» **GIVEN PROBLEM**: Can you reproduce the listing below line for line, without changing a single character?
-- BEGIN --
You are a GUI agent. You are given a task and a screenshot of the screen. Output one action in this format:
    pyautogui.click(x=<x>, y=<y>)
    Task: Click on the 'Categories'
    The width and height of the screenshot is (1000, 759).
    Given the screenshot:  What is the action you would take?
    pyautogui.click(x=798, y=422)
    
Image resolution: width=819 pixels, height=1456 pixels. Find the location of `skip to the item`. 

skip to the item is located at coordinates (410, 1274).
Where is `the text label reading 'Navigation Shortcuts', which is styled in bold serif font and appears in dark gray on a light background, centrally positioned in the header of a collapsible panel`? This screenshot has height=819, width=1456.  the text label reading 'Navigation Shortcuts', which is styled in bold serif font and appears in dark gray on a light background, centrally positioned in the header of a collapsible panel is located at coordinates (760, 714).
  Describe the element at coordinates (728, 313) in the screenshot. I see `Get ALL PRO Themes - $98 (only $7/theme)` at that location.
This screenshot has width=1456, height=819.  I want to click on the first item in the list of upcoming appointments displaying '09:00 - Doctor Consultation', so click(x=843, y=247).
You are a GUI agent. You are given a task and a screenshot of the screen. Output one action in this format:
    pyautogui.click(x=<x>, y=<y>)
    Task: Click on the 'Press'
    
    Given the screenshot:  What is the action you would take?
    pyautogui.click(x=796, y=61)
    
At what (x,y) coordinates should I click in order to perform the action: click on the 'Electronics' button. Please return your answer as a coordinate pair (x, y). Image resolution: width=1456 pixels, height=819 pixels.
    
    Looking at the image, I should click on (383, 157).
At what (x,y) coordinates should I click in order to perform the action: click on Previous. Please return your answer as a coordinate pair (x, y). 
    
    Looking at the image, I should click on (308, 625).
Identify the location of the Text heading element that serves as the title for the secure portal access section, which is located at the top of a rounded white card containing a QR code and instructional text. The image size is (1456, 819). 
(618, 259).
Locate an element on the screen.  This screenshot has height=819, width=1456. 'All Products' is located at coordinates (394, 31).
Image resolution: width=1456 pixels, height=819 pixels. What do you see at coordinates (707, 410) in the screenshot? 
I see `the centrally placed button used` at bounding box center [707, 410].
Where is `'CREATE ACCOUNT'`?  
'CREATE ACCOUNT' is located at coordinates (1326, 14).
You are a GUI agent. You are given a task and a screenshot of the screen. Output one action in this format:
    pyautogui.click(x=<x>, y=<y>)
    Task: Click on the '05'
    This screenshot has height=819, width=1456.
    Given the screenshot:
-- END --
» **CORRECT ANSWER**:
You are a GUI agent. You are given a task and a screenshot of the screen. Output one action in this format:
    pyautogui.click(x=<x>, y=<y>)
    Task: Click on the 'Categories'
    The width and height of the screenshot is (1000, 759).
    Given the screenshot:  What is the action you would take?
    pyautogui.click(x=798, y=422)
    
Image resolution: width=819 pixels, height=1456 pixels. Find the location of `skip to the item`. 

skip to the item is located at coordinates (410, 1274).
Where is `the text label reading 'Navigation Shortcuts', which is styled in bold serif font and appears in dark gray on a light background, centrally positioned in the header of a collapsible panel`? This screenshot has height=819, width=1456.  the text label reading 'Navigation Shortcuts', which is styled in bold serif font and appears in dark gray on a light background, centrally positioned in the header of a collapsible panel is located at coordinates (760, 714).
  Describe the element at coordinates (728, 313) in the screenshot. I see `Get ALL PRO Themes - $98 (only $7/theme)` at that location.
This screenshot has width=1456, height=819.  I want to click on the first item in the list of upcoming appointments displaying '09:00 - Doctor Consultation', so click(x=843, y=247).
You are a GUI agent. You are given a task and a screenshot of the screen. Output one action in this format:
    pyautogui.click(x=<x>, y=<y>)
    Task: Click on the 'Press'
    
    Given the screenshot:  What is the action you would take?
    pyautogui.click(x=796, y=61)
    
At what (x,y) coordinates should I click in order to perform the action: click on the 'Electronics' button. Please return your answer as a coordinate pair (x, y). Image resolution: width=1456 pixels, height=819 pixels.
    
    Looking at the image, I should click on (383, 157).
At what (x,y) coordinates should I click in order to perform the action: click on Previous. Please return your answer as a coordinate pair (x, y). 
    
    Looking at the image, I should click on (308, 625).
Identify the location of the Text heading element that serves as the title for the secure portal access section, which is located at the top of a rounded white card containing a QR code and instructional text. The image size is (1456, 819). 
(618, 259).
Locate an element on the screen.  This screenshot has height=819, width=1456. 'All Products' is located at coordinates (394, 31).
Image resolution: width=1456 pixels, height=819 pixels. What do you see at coordinates (707, 410) in the screenshot? 
I see `the centrally placed button used` at bounding box center [707, 410].
Where is `'CREATE ACCOUNT'`?  
'CREATE ACCOUNT' is located at coordinates (1326, 14).
You are a GUI agent. You are given a task and a screenshot of the screen. Output one action in this format:
    pyautogui.click(x=<x>, y=<y>)
    Task: Click on the '05'
    This screenshot has height=819, width=1456.
    Given the screenshot:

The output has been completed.